Par ailleurs, votre rapporteur avait fait observer que ce mode de financement conjugué aux contraintes de gestion imposées à l'établissement public par son statut ne présentait pas la souplesse nécessaire pour s'adapter au caractère aléatoire de l'activité de l'établissement. En effet, en période de croissance économique, l'établissement devrait faire face à une forte demande des aménageurs alors que la nature des ressources serait susceptible de se traduire par des décalages de trésorerie, qui pourraient déboucher sur des phénomènes de files d'attentes alors qu'en période de ralentissement, il serait contraint d'assumer des charges fixes très lourdes, alors même que ses ressources diminueraient.

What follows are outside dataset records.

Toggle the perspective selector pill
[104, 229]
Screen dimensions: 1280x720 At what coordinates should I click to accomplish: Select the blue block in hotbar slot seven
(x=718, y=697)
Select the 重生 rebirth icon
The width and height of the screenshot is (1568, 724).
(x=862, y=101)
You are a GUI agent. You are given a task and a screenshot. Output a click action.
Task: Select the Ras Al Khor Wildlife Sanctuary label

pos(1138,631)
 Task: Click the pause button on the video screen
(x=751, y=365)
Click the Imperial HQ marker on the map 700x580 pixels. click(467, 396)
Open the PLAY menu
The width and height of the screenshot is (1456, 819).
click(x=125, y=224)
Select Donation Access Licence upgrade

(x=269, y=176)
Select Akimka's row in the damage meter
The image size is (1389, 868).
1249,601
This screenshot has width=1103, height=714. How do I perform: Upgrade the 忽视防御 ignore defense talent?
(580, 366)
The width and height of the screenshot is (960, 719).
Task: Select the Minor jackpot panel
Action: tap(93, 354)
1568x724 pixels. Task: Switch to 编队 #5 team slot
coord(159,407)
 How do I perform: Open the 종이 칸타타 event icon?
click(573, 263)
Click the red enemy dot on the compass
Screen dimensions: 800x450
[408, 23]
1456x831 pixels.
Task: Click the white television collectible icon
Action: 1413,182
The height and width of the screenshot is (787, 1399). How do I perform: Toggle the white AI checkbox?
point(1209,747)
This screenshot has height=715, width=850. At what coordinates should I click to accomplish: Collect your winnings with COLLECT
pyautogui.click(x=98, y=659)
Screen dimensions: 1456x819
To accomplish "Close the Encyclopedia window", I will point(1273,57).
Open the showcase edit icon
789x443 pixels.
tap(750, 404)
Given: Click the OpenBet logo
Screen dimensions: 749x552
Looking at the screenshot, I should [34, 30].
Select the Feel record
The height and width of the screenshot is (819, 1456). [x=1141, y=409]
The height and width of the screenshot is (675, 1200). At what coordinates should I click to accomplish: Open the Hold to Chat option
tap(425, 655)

Le principe de l'affectation d'une recette fiscale à un établissement public, solution appliquée dans de nombreux secteurs, était étendu par la loi de 2001 à l'archéologie préventive, non seulement afin de financer le coût des opérations de terrain, mais également pour assurer une mutualisation de leur coût. Or, cette mutualisation, souhaitée à la fois par les aménageurs et les archéologues, ne joue qu'à la marge dans le dispositif mis en place. D'une part, seuls les projets nécessitant des opérations archéologiques sont taxés ; d'autre part, le barème de la taxe a été conçu pour rapprocher autant que possible le montant des redevances et le coût réel des fouilles imposées au redevable.
Les inquiétudes que la loi du 17 janvier 2001 avait inspirées au Sénat ont été très rapidement confirmées par les difficultés soulevées par son application.
* 1 Décret n° 2002-89 du 16 janvier 2002 pris pour l'application de la loi n° 2001-44 du 17 janvier 2001 et relatif aux procédures administratives et financières en matière d'archéologie préventive.
* 2 Décret n° 2000-450 du 2 avril 2002 portant dispositions applicables aux agents de l'Institut national de recherches archéologiques préventives.